Some other thoughts on this study:

**The reported incidence of cow’s milk allergy (CMA) is 2-5%, yet this study only found it in 0.5% of their population. They either have a skewed demographic or they have different diagnostic criteria than other clinicians. In addition, 381 cases were reported to the researchers by the parents as CMA, but the researchers diagnosed only 66 of these as actually allergic using their criteria. If parents did not report CMA, the researchers assumed CMA was not present. Only those who reported CMA were tested for it. Also of note, this study did not find any correlation of rate of CMA with other factors previously shown to affect likelihood, including gender, type of delivery, and genetic background.

**The study purports to relate first exposure of cow’s milk protein with incidence of CMA, however the researchers excluded any formula that was given to newborns while still in the hospital (estimated to be ~70% of all Israeli babies) as inconsequential.

**The study also excludes babies who were not exposed to cow’s milk or cow’s milk formula at all within the first year. The general recommendation from medical and public health associations is to breastfeed exclusively for 6 months, followed by continued breastfeeding with the introduction of complementary foods until at least 12 months, with introduction of cow’s milk after 12 months. Therefore, all babies whose parents actually followed this advice were excluded from the study and there is no data on their rate of CMA. These babies were excluded presumably because babies typically outgrow a cow’s milk protein allergy after the first year anyway. Babies who were delayed introduction to cow’s milk until after this time are not at a disadvantage. Cow’s milk is not a necessary part of a human diet, particularly a human infant whose diet consists of human milk.

**The study found a 0.5% rate of CMA for introduction of cow’s milk protein at most time-points. The publicized result was that the rate was 10 times lower when introduced at less than 14 days. However, it is also worthy to note that the incidence was 3.5 times higher when cow’s milk protein was introduced between 3.5-6.5 months. And, as mentioned above, the rate for those who were not exposed to cow’s milk protein until after 12 months was not given because these infants were excluded from the study.

**The study measures the first (non-hospital) exposure to cow’s milk protein in days, but it does so through parental interview at two-month intervals. Recall rate down to the exact day for introduction of cow’s milk protein from an interview up to two months later seems prone to inaccuracy given that parents were not asked to keep a daily diary. Though the study calls itself prospective because subjects were enrolled at birth, the methodology for data collection was retrospective.

**The study did report on dairy product consumption by the mother, however less than 1% of mothers did not consume dairy. Of note, all of the mothers who did not consume dairy had babies who did not have CMA, but the numbers were very small and there was no statistical significance.

**The study was funded by the Israel Dairy Board, a potential conflict of interest. Note that the conclusions of the study are to begin supplementing breastfeeding with formula made from cow’s milk within the first two weeks of birth, which would be of financial benefit to the Dairy Board.

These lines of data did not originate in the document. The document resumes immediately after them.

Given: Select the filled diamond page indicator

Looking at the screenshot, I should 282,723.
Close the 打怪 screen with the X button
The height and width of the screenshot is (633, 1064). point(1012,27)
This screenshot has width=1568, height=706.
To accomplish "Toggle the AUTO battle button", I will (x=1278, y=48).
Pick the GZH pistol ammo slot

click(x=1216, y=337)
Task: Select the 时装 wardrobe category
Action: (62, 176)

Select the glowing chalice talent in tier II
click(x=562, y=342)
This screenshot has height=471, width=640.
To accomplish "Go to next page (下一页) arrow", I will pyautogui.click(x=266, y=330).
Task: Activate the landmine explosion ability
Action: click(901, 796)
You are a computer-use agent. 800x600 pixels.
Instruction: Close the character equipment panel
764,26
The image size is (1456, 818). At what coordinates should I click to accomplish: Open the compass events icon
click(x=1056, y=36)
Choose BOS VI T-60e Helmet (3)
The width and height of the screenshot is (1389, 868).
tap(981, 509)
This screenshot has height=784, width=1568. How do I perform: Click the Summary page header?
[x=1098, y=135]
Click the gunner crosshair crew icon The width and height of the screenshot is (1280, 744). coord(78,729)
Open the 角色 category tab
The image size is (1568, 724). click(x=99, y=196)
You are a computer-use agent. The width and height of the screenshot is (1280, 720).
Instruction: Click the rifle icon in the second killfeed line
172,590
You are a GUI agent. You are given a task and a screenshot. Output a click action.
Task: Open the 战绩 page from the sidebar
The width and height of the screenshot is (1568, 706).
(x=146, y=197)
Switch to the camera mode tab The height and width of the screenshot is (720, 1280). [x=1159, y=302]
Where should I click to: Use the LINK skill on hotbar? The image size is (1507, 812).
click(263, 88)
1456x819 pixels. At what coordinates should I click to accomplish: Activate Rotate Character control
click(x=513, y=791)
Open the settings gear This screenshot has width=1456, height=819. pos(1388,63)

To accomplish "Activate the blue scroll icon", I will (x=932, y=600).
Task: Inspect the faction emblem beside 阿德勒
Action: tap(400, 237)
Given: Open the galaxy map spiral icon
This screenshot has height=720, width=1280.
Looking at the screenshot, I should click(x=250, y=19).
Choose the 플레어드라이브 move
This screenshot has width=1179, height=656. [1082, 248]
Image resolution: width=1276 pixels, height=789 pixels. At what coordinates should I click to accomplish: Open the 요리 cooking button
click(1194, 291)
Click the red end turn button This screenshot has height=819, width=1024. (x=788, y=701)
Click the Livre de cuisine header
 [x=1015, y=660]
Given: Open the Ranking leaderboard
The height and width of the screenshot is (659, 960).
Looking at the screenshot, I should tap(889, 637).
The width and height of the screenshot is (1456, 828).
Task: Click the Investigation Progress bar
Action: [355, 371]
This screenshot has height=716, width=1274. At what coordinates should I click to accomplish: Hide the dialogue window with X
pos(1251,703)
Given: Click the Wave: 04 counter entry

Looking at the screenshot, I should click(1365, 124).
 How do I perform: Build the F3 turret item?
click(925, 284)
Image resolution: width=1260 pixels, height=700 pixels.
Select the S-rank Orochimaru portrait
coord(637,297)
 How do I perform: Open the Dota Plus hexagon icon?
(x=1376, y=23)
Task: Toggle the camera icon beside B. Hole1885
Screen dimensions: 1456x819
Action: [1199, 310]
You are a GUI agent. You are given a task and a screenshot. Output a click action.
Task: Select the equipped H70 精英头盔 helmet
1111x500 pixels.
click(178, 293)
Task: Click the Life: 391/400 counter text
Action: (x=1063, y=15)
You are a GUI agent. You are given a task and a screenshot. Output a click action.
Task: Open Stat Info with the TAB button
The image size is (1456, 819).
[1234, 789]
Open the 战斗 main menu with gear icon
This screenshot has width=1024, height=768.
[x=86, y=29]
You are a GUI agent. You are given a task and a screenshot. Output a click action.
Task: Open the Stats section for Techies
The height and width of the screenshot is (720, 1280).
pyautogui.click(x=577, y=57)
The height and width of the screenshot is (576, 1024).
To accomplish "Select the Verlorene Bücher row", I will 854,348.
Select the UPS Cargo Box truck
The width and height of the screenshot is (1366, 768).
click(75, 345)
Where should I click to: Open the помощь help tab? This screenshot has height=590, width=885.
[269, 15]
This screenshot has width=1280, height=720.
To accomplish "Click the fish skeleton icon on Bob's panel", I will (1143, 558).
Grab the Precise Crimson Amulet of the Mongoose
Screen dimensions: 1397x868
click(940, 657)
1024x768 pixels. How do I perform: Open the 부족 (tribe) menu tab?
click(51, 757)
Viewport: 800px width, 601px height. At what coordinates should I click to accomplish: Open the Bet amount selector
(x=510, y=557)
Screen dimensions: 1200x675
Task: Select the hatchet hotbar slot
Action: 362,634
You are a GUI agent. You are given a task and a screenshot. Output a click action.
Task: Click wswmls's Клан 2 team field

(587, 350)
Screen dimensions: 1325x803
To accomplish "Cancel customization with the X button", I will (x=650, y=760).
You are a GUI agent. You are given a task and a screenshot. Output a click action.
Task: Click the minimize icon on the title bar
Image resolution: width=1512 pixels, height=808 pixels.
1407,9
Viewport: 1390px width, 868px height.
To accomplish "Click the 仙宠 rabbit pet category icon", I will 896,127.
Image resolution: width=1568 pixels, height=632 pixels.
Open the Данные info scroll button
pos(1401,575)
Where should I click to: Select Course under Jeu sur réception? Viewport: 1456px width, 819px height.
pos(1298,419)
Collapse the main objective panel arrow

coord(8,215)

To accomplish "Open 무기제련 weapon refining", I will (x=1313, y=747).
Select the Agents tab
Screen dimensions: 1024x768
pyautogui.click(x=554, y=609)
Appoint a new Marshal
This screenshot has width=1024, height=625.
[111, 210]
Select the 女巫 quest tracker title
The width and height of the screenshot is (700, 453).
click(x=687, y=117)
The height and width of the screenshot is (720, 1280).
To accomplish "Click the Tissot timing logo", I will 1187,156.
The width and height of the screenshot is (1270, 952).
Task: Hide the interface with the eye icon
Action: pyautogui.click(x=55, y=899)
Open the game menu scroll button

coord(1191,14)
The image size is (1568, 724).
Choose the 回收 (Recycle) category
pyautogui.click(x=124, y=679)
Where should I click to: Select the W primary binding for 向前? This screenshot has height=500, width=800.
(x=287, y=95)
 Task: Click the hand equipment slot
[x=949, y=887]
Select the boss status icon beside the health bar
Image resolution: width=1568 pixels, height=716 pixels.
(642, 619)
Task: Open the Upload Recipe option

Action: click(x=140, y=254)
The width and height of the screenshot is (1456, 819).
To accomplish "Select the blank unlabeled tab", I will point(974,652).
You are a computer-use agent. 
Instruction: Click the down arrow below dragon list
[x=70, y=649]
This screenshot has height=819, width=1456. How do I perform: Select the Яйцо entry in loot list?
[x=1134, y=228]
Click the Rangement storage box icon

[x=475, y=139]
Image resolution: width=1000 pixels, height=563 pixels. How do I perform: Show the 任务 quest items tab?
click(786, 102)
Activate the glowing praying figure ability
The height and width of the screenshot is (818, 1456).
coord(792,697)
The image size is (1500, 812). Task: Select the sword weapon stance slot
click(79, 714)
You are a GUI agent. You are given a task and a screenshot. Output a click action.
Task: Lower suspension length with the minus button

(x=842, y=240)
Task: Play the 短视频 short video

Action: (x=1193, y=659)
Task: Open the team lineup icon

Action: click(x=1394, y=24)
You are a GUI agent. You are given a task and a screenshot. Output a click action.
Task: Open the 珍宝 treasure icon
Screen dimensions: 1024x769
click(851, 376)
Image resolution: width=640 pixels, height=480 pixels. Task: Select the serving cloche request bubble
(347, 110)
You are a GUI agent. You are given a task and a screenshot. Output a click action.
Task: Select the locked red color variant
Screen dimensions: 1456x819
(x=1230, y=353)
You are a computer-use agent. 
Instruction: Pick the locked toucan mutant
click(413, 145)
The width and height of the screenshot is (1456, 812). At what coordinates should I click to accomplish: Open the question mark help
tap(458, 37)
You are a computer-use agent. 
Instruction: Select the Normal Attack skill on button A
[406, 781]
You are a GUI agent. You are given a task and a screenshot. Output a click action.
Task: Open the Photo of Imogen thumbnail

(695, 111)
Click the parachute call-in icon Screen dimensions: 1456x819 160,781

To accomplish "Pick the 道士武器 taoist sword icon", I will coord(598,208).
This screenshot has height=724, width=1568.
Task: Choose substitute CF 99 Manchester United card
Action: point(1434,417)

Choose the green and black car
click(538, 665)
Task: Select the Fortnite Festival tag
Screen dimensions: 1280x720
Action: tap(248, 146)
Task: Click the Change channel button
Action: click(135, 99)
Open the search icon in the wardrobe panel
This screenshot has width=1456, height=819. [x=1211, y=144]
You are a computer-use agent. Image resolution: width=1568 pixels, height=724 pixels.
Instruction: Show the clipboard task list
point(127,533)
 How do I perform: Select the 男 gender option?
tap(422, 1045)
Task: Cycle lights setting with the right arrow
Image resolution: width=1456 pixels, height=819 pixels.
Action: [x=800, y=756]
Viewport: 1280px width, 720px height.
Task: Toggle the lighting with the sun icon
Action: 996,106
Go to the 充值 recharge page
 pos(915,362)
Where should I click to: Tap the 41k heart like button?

My personal conclusions: Benefits of introducing cow’s milk formula within the first 2 weeks may include reducing the likelihood of cow’s milk allergy by inducing early tolerance. Costs of introducing cow’s milk formula though are loss of exclusive breastfeeding (and associated health implications) and increased likelihood of earlier weaning in general. Cow’s milk allergy is typically outgrown within the first year anyway, and delay of introduction of cow’s milk or cow’s milk formula until after 12 months also reduces the likelihood of cow’s milk allergy while also avoiding the other risks inherent in formula feeding. Introduction of cow’s milk formula between 3.5-6.5 months may be the worst scenario with respect to cow’s milk allergy. Even if reduced risk of cow’s milk allergy was only to be achieved through early use of formula, I do not think that this would be worth risking the other health implications of not exclusively breastfeeding.